Why 83% of convicts in India are from backward classes?
By Mumtaz Alam, India Tomorrow
New Delhi, 11 Feb 2014: By the end of year 2012, there were 1.27 lakh convicts serving sentence inside jails across India – the overwhelming majority of them i.e. 83% belonged to backward communities like Other Backward Classes (OBC), Scheduled Castes (SC), Scheduled Tribes (ST) and Muslims.
The total number of convicts inside jails by the end of year 2012 was 1,27,789. Of them, OBCs were 37,451 (29.3%), SCs 27,898 (21.8%), STs 17,696 (13.8%) and Muslims were 22,687 (17.8%). See the table below.
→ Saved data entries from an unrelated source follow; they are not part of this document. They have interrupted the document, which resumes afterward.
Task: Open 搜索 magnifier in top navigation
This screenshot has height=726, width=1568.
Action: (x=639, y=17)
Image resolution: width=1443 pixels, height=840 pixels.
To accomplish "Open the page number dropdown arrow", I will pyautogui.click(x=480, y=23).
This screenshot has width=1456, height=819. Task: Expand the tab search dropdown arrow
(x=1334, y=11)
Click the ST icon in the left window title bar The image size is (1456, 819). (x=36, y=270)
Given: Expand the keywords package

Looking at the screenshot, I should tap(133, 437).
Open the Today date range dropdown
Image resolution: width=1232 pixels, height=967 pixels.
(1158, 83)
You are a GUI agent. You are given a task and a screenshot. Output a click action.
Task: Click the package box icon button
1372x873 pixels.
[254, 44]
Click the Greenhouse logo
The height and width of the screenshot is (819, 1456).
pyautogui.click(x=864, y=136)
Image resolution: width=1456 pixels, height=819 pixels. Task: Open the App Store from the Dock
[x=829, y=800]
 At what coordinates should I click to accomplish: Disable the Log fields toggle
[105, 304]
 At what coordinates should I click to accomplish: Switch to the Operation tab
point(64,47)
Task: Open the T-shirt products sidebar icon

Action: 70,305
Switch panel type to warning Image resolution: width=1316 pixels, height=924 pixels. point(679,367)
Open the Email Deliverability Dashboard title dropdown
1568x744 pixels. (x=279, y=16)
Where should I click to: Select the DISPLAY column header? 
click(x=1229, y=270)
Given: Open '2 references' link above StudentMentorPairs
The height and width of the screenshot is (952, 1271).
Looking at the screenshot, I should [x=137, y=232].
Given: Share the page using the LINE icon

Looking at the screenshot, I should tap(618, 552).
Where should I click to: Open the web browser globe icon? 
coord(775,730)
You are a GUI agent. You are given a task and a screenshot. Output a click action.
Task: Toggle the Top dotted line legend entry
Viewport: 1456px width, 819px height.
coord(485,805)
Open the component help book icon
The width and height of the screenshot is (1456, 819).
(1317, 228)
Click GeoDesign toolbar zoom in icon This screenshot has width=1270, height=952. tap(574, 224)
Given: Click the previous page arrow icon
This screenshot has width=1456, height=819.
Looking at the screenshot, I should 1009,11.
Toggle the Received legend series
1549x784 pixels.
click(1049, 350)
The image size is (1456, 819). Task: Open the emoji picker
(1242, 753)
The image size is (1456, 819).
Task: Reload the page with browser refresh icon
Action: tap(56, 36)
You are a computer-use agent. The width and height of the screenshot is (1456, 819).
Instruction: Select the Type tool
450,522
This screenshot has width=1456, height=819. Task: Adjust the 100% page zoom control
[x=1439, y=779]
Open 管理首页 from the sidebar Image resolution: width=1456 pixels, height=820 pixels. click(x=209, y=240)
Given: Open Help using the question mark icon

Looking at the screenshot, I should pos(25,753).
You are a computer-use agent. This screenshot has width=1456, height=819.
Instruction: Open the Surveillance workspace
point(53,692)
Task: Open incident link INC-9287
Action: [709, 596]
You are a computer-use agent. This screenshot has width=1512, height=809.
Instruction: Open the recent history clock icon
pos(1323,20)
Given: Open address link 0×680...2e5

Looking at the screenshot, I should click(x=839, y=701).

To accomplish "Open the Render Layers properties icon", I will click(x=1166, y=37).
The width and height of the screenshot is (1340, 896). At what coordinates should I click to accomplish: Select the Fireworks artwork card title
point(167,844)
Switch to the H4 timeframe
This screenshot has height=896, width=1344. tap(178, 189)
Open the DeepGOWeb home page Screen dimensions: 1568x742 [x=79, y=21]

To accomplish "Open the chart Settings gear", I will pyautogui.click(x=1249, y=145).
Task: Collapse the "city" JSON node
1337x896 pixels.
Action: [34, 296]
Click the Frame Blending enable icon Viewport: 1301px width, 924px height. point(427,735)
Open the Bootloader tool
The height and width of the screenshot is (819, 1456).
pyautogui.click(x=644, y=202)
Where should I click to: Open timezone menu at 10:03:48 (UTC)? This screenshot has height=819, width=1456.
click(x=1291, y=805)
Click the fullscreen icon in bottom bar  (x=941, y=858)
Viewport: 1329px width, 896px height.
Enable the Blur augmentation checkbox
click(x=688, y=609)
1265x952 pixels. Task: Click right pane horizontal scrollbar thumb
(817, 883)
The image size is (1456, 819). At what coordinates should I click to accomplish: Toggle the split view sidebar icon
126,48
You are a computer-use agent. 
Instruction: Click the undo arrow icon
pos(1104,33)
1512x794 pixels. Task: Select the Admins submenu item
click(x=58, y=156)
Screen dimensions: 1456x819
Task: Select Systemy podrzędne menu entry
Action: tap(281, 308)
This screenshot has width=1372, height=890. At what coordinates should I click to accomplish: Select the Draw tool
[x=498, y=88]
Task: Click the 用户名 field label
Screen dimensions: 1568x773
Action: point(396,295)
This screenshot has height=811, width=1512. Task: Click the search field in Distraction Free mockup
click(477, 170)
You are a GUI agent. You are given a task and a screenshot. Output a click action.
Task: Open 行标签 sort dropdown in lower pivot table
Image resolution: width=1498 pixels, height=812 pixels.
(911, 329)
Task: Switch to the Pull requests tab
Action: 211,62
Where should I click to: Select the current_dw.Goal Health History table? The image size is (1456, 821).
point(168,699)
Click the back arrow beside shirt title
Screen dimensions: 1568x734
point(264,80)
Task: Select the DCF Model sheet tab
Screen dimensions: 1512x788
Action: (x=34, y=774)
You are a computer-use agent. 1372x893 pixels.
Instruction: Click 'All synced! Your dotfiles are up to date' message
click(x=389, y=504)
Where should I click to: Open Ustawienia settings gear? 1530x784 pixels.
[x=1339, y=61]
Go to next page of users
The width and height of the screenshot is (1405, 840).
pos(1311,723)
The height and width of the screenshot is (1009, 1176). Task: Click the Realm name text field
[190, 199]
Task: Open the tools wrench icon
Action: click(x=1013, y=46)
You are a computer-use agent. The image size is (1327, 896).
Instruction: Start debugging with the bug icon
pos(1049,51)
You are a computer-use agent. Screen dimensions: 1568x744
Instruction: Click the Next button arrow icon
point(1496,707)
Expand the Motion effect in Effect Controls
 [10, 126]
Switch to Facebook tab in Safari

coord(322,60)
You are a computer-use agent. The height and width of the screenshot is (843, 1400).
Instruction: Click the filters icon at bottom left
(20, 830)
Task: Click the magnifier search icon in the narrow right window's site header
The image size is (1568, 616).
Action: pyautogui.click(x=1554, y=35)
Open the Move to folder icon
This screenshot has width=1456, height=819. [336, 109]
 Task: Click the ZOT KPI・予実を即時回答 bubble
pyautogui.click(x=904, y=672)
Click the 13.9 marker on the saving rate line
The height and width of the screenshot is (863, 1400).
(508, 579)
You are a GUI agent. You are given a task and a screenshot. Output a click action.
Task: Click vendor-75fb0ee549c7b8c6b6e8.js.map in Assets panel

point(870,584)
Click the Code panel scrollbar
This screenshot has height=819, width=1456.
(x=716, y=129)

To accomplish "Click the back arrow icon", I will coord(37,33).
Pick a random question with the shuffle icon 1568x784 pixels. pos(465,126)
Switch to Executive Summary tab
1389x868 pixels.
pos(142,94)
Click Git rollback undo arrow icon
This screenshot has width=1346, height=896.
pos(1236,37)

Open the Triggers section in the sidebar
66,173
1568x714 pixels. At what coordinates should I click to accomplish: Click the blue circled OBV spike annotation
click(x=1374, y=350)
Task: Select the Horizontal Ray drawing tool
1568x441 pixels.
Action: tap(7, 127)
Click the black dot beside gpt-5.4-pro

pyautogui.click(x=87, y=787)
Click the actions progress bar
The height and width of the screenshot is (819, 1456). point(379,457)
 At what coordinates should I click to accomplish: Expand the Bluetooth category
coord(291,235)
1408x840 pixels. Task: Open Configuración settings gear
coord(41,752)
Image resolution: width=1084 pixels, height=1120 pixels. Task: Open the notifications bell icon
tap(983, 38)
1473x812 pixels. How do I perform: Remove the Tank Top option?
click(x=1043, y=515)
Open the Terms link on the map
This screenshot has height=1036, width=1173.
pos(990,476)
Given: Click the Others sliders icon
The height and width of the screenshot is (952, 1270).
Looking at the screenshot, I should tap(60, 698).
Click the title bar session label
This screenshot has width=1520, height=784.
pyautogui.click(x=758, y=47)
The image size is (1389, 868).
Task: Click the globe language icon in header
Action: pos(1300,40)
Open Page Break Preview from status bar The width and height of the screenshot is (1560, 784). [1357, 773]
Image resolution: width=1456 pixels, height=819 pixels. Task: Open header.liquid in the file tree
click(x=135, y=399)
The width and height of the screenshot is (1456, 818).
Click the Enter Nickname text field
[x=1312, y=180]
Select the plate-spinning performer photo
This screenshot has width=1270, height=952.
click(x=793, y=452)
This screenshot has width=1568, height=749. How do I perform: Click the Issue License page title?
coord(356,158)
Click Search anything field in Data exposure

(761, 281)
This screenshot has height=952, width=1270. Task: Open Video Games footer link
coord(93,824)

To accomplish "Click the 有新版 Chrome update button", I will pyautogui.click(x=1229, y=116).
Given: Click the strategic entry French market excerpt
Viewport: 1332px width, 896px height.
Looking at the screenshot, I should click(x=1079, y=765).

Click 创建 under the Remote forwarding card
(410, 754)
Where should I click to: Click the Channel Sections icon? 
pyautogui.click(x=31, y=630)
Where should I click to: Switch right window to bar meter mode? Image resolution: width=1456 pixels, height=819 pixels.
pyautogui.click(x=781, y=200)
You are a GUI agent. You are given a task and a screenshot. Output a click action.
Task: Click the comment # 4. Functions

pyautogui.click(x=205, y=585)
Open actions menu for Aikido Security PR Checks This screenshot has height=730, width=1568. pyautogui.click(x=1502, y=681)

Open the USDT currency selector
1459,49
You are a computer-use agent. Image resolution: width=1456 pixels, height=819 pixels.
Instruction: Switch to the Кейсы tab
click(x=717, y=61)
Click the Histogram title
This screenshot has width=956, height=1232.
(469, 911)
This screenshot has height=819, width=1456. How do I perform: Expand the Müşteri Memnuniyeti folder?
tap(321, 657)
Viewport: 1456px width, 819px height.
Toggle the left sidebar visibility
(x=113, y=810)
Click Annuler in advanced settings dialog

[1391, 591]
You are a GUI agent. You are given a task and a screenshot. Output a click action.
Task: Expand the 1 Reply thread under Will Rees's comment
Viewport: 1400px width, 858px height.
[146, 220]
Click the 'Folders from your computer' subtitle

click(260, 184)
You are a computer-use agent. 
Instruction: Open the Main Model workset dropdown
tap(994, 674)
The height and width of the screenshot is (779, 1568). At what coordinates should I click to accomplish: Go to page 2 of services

|Total convicts inside jails by end of year 2012|
|Scheduled Castes convicts|
|Scheduled Tribes convicts|
|Total convicts from marginalized classes||82.73% (105732)|
In a country where conviction rate is very low due to cumbersome judicial processes, why is the great majority of the convicts from the backward communities?
“The system of the country has become elite-oriented. It does not respect its own citizens. The judicial system works in favour of the powerful and the rich,” says Dr Rahul Ramagundam, Associate Professor, Dr. K. R. Narayanan Centre for Dalit and Minorities Studies, Jamia Millia Islamia.
“The backward and marginalized communities including minorities are excluded from decision-making processes,” adds Dr Ramagundam while talking to India Tomorrow.
Not only convicts, the great majority i.e. 86% of undertrials are also from the same backward classes.
According to the report of National Crime Records Bureau, of the 2.5 lakh undertrials, 2.2 lakh were from the backward communities. See the table.
|Total undertrials by end of year 2012|
|Scheduled Castes undertrials|
|Scheduled Tribes undertrials|
|Total convicts from marginalized classes||86.50 (220458)|
While agreeing that even 60 years of reservation has not made these people particularly the SCs and STs powerful neither socially nor economically, Dr Ramagundam suggests their political empowerment as a solution.
“To an extent, the experiment of Aam Aadmi Party brightens hope among the marginalized communities as the party has tried to ensure participation of the common people in governance. Moreover, there is a need for grassroot movements to make these communities empowered,” says Dr Ramagundam.
He also wants police reform. The police work with purely colonial nature. They pick the poor even with no or little evidence and leave the rich scot-free despite clear and strong proofs.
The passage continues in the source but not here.